Could you write out all the records again, substituting "2016" for "2015" and keeping everything else unchanged, with the pictures left out?

Collected data
-----
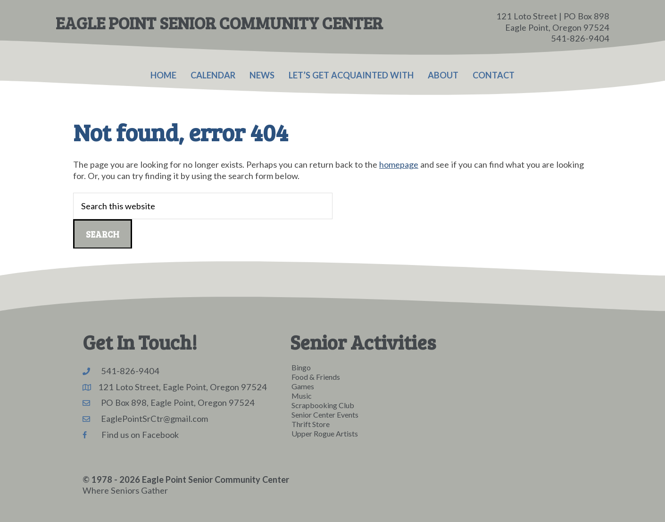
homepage (398, 164)
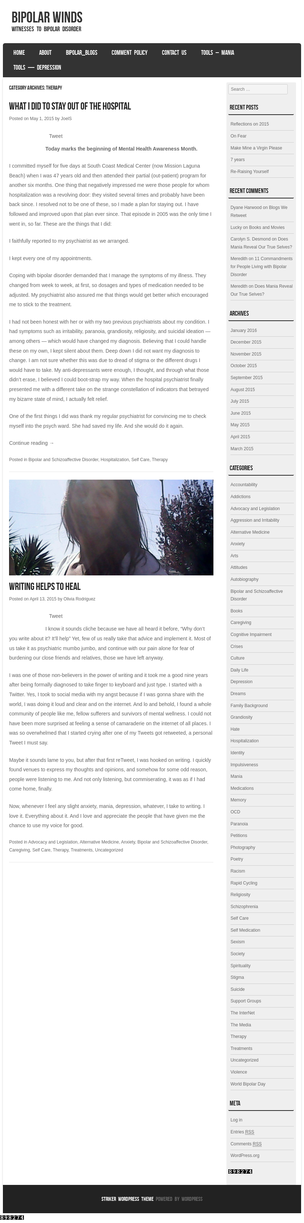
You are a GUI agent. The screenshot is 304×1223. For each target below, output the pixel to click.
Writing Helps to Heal (44, 586)
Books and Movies (267, 227)
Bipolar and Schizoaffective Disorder (64, 459)
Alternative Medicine (99, 842)
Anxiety (128, 842)
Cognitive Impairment (250, 634)
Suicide (237, 989)
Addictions (240, 496)
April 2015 (240, 436)
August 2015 (242, 389)
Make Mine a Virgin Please (256, 148)
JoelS (66, 118)
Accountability (243, 484)
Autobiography (244, 579)
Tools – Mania (217, 52)
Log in (236, 1120)
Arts (234, 555)
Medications (242, 788)
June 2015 (240, 413)
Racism (237, 871)
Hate (235, 729)
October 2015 (243, 365)
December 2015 (245, 342)
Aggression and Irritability (254, 520)
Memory (238, 800)
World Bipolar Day (247, 1084)
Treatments (81, 850)
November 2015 (245, 354)
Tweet (55, 136)
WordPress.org (244, 1155)
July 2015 (239, 401)
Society (237, 953)
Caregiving (19, 850)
-----
In response:
homepage (398, 164)
You are a GUI agent. The screenshot is 304×1223. For each target below, output the pixel to click.
Writing Helps to Heal (44, 586)
Books and Movies (267, 227)
Bipolar and Schizoaffective Disorder (64, 459)
Alternative Medicine (99, 842)
Anxiety (128, 842)
Cognitive Impairment (250, 634)
Suicide (237, 989)
Addictions (240, 496)
April 2016 (240, 436)
August 2016 (242, 389)
Make Mine a Virgin Please (256, 148)
JoelS (66, 118)
Accountability (243, 484)
Autobiography (244, 579)
Tools – Mania (217, 52)
Log in (236, 1120)
Arts (234, 555)
Medications (242, 788)
June 2016 (240, 413)
Racism (237, 871)
Hate (235, 729)
October 2016 (243, 365)
December 2016 (245, 342)
Aggression and Irritability (254, 520)
Memory (238, 800)
World Bipolar Day (247, 1084)
Treatments (81, 850)
November 2016 (245, 354)
Tweet (55, 136)
WordPress.org (244, 1155)
July 2016 (239, 401)
Society (237, 953)
Caregiving (19, 850)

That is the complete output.